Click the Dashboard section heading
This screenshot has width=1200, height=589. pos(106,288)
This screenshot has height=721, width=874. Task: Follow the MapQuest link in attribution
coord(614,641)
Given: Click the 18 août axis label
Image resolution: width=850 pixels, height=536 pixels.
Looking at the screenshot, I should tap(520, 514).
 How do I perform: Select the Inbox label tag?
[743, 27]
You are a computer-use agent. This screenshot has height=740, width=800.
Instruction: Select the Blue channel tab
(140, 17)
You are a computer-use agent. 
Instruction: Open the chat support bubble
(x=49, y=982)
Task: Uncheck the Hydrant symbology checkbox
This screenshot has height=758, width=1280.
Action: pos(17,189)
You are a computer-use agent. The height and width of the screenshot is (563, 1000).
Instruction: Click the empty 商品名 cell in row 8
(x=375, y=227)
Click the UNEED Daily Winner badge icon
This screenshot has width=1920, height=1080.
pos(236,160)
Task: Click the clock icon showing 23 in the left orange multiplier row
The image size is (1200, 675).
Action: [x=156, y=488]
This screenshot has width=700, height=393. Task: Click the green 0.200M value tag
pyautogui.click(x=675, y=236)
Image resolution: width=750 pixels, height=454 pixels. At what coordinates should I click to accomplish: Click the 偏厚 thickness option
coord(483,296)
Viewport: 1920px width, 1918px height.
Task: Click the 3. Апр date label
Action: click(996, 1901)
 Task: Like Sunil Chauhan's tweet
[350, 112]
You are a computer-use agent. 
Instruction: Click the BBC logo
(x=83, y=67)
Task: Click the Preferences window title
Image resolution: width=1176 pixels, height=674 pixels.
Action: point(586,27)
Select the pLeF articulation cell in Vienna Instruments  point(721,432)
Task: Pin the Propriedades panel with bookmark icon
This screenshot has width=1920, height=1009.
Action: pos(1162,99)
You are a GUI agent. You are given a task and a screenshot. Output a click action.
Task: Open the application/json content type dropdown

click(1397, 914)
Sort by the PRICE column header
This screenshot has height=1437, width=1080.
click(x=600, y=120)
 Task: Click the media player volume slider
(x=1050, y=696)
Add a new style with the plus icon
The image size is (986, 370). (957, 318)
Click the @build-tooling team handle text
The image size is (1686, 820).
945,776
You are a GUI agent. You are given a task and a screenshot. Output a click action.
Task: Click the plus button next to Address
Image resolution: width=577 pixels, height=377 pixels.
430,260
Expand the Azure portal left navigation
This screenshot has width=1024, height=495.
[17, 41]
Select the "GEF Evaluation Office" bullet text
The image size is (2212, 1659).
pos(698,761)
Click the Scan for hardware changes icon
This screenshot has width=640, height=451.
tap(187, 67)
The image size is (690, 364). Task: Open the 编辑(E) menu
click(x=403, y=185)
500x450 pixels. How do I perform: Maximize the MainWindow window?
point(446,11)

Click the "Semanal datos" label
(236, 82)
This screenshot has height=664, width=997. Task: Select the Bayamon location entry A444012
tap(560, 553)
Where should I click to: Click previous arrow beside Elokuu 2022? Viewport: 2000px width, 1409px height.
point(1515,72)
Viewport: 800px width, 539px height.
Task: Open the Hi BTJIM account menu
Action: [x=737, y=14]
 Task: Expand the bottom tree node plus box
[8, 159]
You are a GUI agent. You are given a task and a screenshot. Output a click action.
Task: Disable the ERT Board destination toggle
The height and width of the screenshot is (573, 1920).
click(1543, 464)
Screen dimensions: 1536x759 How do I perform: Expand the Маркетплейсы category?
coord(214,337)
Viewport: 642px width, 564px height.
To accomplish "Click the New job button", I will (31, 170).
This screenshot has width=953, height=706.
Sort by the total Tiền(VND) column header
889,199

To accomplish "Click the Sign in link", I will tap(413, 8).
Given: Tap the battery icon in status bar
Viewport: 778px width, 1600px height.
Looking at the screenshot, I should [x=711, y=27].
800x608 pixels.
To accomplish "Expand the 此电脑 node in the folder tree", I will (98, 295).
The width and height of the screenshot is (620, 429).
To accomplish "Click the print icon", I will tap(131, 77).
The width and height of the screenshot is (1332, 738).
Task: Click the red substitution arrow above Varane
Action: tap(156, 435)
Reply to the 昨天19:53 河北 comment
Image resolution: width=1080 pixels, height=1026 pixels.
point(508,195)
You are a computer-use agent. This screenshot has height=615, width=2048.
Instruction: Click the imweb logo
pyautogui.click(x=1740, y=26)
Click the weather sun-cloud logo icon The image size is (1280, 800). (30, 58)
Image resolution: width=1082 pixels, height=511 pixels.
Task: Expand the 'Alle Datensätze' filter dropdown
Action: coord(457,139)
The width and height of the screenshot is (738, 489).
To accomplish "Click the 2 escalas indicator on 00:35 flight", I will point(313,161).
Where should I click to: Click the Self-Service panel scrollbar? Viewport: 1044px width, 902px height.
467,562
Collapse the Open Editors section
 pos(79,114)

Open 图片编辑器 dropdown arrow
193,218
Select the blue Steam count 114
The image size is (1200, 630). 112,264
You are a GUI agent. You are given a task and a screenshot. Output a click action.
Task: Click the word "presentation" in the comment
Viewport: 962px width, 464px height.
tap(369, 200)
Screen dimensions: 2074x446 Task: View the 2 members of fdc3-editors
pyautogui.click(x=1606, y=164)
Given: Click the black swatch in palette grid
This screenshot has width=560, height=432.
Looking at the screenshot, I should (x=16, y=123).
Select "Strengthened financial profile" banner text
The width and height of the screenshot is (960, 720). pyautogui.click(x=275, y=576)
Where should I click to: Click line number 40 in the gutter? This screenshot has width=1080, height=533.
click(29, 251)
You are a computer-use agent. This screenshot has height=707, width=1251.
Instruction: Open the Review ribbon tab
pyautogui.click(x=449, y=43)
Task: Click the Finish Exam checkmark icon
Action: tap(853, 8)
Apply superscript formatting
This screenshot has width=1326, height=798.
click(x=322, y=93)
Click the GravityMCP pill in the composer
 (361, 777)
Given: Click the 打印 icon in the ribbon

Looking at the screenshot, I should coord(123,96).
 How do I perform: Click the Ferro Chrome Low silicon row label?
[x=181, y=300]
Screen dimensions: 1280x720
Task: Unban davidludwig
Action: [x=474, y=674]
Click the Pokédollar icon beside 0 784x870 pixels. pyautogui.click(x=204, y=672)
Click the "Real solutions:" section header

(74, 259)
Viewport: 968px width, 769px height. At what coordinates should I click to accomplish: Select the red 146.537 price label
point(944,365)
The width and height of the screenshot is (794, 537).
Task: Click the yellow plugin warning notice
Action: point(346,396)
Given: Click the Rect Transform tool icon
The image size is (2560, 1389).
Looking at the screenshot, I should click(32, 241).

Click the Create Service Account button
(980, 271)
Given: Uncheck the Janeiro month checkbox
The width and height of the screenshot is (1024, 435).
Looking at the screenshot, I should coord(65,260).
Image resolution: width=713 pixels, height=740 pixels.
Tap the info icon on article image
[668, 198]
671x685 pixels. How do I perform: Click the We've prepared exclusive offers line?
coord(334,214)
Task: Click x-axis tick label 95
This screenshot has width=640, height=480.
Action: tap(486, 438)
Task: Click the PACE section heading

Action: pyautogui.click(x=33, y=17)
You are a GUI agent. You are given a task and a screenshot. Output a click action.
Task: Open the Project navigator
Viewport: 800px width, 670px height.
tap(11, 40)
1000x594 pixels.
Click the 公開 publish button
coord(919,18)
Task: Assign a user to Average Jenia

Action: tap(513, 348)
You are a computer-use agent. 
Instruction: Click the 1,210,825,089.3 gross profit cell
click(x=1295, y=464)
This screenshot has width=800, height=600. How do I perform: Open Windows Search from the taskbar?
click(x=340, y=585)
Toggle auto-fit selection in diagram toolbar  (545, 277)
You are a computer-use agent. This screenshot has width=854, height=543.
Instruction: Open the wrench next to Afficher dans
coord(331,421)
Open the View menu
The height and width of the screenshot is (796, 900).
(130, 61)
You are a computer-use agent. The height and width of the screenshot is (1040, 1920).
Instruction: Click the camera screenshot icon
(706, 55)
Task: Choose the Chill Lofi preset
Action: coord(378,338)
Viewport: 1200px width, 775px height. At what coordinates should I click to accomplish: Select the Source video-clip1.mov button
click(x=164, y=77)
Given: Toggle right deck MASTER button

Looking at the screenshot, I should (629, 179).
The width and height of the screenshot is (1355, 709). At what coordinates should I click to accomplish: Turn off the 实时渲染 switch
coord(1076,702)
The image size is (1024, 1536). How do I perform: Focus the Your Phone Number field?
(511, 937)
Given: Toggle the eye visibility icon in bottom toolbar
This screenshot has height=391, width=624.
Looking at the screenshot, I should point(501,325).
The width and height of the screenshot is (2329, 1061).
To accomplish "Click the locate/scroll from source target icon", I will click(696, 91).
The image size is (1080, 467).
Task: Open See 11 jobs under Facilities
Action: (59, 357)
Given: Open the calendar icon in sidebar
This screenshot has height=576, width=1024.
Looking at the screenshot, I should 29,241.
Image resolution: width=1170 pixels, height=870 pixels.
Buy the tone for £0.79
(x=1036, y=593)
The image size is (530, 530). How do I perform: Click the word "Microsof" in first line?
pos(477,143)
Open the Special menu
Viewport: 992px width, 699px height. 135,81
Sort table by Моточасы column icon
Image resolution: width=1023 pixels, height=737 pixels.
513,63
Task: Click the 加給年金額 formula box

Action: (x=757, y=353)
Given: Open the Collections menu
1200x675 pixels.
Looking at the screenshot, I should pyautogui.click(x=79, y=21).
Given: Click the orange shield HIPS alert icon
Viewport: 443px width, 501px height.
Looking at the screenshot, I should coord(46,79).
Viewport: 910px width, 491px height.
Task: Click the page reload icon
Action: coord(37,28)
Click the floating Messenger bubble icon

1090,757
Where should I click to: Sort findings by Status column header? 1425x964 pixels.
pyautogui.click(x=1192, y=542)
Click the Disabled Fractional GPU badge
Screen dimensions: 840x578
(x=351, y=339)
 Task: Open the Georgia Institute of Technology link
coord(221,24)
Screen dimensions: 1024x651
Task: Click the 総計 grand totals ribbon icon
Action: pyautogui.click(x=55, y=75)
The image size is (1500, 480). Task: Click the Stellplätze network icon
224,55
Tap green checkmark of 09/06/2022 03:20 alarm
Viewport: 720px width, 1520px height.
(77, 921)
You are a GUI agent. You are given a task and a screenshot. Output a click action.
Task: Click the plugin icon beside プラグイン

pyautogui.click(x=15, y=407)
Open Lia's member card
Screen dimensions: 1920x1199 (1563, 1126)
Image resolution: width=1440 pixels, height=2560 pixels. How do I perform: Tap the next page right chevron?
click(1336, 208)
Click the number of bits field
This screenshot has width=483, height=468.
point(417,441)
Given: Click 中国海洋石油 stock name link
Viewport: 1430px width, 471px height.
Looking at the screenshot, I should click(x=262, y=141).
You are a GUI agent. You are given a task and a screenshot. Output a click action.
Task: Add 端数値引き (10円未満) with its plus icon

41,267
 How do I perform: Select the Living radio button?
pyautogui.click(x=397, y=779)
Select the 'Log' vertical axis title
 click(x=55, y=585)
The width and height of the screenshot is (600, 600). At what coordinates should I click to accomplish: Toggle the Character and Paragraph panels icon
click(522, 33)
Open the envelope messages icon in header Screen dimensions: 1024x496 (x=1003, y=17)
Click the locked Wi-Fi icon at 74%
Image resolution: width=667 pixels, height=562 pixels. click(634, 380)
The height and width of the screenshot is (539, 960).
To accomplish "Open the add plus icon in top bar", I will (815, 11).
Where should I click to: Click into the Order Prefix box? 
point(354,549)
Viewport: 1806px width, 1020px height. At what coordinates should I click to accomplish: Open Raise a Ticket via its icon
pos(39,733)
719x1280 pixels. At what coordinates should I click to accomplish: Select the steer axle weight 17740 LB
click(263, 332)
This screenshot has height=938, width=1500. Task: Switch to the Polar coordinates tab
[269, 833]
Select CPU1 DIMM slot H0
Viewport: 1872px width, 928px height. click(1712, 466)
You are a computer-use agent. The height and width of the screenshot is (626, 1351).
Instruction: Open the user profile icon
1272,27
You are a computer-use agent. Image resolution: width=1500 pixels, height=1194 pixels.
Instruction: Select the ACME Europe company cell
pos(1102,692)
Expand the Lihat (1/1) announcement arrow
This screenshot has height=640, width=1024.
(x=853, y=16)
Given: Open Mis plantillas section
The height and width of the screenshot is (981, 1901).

··········

• [PROBLEM TO SOLVE]:
Only the lines from the beginning of the listing through the line containing "is (563, 1000)." are wanted, each restated word for word.

• [WRITTEN ANSWER]:
Click the Dashboard section heading
This screenshot has width=1200, height=589. pos(106,288)
This screenshot has height=721, width=874. Task: Follow the MapQuest link in attribution
coord(614,641)
Given: Click the 18 août axis label
Image resolution: width=850 pixels, height=536 pixels.
Looking at the screenshot, I should tap(520, 514).
 How do I perform: Select the Inbox label tag?
[743, 27]
You are a computer-use agent. This screenshot has height=740, width=800.
Instruction: Select the Blue channel tab
(140, 17)
You are a computer-use agent. 
Instruction: Open the chat support bubble
(x=49, y=982)
Task: Uncheck the Hydrant symbology checkbox
This screenshot has height=758, width=1280.
Action: pos(17,189)
You are a computer-use agent. The height and width of the screenshot is (563, 1000).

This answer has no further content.